EXERCISE:
Using the records below, output the stretch that opens with the line containing "Image resolution: width=1348" and closes with the line containing "Task: Go to first page of products", exactly and including both lines, with nothing more.

━━━━━━━━━━

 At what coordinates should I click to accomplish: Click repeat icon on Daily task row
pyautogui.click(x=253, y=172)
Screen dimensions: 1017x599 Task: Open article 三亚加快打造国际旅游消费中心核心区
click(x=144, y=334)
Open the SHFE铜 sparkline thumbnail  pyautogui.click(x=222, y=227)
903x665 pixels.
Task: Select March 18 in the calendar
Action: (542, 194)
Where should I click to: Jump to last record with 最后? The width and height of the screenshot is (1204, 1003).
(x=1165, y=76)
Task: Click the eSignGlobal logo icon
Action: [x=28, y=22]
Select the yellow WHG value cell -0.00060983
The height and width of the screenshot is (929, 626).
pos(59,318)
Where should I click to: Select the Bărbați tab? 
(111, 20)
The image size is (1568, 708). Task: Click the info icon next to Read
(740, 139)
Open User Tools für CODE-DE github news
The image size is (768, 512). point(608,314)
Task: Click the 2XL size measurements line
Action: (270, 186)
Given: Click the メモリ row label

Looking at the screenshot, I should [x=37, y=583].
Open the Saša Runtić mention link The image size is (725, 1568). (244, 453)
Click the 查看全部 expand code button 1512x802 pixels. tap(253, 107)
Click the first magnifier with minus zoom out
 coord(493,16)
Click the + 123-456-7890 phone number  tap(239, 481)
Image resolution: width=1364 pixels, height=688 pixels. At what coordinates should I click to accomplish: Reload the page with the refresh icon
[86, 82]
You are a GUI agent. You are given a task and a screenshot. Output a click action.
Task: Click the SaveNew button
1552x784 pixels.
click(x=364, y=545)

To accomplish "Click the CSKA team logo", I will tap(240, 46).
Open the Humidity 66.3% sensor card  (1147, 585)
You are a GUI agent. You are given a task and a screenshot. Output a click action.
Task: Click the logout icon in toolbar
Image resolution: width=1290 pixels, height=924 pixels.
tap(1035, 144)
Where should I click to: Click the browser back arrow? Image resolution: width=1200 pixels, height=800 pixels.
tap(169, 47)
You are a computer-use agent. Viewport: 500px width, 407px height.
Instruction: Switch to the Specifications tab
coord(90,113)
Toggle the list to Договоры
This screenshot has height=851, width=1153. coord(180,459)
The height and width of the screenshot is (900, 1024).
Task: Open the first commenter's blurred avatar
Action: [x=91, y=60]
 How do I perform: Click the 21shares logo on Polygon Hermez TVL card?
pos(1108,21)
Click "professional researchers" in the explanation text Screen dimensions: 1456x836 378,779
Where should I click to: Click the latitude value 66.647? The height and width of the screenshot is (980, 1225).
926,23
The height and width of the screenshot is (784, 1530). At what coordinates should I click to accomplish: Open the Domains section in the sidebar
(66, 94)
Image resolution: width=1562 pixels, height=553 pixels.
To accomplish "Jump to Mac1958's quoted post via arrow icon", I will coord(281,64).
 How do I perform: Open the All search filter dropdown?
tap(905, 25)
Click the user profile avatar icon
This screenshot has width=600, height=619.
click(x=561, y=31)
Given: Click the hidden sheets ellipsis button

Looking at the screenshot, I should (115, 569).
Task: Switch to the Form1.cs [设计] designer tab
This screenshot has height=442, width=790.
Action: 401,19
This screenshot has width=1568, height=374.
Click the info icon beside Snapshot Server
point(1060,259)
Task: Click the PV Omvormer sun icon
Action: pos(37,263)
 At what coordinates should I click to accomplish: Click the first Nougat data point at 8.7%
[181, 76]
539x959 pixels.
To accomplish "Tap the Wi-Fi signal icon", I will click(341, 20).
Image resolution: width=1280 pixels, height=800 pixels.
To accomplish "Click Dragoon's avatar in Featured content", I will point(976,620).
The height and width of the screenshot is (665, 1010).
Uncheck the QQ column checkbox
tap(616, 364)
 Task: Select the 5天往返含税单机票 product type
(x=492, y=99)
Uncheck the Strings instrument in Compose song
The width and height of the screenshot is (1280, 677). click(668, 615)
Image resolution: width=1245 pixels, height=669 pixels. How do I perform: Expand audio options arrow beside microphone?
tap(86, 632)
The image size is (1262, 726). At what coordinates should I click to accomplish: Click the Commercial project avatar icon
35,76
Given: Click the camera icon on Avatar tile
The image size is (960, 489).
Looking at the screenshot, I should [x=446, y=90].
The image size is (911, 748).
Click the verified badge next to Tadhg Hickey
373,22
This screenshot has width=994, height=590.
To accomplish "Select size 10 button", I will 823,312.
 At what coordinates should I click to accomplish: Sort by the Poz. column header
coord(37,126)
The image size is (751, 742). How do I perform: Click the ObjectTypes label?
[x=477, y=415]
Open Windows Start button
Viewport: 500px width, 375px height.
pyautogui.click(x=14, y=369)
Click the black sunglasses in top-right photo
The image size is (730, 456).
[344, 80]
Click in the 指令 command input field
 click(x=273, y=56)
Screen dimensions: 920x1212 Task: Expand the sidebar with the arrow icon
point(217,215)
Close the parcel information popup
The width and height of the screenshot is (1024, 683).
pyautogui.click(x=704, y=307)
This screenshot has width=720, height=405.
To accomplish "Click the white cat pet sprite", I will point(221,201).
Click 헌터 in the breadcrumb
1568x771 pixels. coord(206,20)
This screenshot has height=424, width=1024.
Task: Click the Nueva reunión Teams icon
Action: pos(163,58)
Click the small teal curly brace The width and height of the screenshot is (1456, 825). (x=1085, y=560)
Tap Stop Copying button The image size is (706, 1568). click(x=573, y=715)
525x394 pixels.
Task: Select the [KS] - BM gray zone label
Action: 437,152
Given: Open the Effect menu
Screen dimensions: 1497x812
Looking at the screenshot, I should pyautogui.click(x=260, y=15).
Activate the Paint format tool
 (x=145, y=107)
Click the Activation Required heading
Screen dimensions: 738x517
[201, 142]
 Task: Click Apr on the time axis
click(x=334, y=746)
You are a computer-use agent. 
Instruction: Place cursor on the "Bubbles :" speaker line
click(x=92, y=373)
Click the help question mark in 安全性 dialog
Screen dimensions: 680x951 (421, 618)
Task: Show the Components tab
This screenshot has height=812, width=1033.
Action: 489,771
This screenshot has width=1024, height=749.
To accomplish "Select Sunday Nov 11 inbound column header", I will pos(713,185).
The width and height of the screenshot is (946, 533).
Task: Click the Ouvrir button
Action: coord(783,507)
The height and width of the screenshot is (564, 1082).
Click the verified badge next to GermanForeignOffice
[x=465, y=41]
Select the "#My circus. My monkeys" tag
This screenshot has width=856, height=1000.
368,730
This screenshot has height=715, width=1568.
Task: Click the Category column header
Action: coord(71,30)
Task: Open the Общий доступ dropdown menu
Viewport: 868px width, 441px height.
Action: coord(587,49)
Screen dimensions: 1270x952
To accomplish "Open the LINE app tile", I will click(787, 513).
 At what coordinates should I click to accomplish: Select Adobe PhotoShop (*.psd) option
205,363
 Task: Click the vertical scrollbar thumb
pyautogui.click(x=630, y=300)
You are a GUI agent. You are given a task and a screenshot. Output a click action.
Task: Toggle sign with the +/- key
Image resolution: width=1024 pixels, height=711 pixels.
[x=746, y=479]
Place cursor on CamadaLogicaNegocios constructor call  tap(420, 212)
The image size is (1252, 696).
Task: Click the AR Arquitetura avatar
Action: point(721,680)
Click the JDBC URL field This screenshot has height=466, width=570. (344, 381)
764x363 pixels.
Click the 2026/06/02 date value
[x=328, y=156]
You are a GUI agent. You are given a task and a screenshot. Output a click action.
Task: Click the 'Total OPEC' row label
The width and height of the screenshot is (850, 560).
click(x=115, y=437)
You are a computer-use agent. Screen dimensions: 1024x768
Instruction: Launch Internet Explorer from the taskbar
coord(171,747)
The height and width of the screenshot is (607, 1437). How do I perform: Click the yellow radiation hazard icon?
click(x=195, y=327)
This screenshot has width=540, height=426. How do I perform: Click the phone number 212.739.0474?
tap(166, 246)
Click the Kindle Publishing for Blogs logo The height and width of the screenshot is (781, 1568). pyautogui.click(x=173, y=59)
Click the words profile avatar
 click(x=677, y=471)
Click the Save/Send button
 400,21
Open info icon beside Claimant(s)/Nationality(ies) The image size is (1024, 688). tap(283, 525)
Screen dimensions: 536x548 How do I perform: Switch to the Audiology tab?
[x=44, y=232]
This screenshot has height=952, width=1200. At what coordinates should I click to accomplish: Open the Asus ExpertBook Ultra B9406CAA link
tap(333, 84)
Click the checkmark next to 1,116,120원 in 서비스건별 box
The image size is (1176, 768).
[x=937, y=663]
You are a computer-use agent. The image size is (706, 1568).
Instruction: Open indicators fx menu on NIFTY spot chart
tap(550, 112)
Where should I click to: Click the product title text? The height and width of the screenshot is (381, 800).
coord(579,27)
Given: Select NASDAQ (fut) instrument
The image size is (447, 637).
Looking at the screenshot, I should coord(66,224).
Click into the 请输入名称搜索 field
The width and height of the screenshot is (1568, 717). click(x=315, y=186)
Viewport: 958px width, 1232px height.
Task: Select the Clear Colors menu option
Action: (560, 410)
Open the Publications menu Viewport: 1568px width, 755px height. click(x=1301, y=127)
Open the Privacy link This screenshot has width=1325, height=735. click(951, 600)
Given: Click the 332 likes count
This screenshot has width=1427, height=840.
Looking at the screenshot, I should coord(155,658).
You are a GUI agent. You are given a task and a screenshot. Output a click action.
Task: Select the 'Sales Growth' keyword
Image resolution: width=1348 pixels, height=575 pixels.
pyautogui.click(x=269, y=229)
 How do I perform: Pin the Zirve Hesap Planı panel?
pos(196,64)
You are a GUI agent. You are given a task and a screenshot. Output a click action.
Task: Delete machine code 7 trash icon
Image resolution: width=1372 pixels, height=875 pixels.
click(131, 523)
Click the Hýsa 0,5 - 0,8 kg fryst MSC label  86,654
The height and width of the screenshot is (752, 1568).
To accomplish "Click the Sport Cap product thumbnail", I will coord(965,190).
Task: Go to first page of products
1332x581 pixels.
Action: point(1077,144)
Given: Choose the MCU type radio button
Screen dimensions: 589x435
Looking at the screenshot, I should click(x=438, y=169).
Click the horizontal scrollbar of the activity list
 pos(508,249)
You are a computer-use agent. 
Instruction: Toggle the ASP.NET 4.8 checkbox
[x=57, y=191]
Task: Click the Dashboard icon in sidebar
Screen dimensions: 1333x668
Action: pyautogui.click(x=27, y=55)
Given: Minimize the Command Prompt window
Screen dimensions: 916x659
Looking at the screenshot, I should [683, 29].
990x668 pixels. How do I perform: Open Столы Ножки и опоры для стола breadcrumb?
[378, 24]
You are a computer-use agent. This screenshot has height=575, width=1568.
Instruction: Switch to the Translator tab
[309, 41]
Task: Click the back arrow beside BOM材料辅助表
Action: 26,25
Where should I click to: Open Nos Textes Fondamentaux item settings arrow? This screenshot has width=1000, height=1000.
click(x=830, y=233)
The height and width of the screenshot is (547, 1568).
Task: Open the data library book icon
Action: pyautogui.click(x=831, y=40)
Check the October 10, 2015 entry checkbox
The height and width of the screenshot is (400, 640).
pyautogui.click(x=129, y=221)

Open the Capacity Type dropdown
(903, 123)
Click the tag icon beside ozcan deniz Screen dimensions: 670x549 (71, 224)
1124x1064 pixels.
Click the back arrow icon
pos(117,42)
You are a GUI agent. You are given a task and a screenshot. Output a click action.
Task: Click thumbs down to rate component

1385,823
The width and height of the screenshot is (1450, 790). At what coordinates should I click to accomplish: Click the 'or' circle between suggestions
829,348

━━━━━━━━━━

FINISHED EXERCISE:
Image resolution: width=1348 pixels, height=575 pixels.
pyautogui.click(x=269, y=229)
 How do I perform: Pin the Zirve Hesap Planı panel?
pos(196,64)
You are a GUI agent. You are given a task and a screenshot. Output a click action.
Task: Delete machine code 7 trash icon
Image resolution: width=1372 pixels, height=875 pixels.
click(131, 523)
Click the Hýsa 0,5 - 0,8 kg fryst MSC label  86,654
The height and width of the screenshot is (752, 1568).
To accomplish "Click the Sport Cap product thumbnail", I will coord(965,190).
Task: Go to first page of products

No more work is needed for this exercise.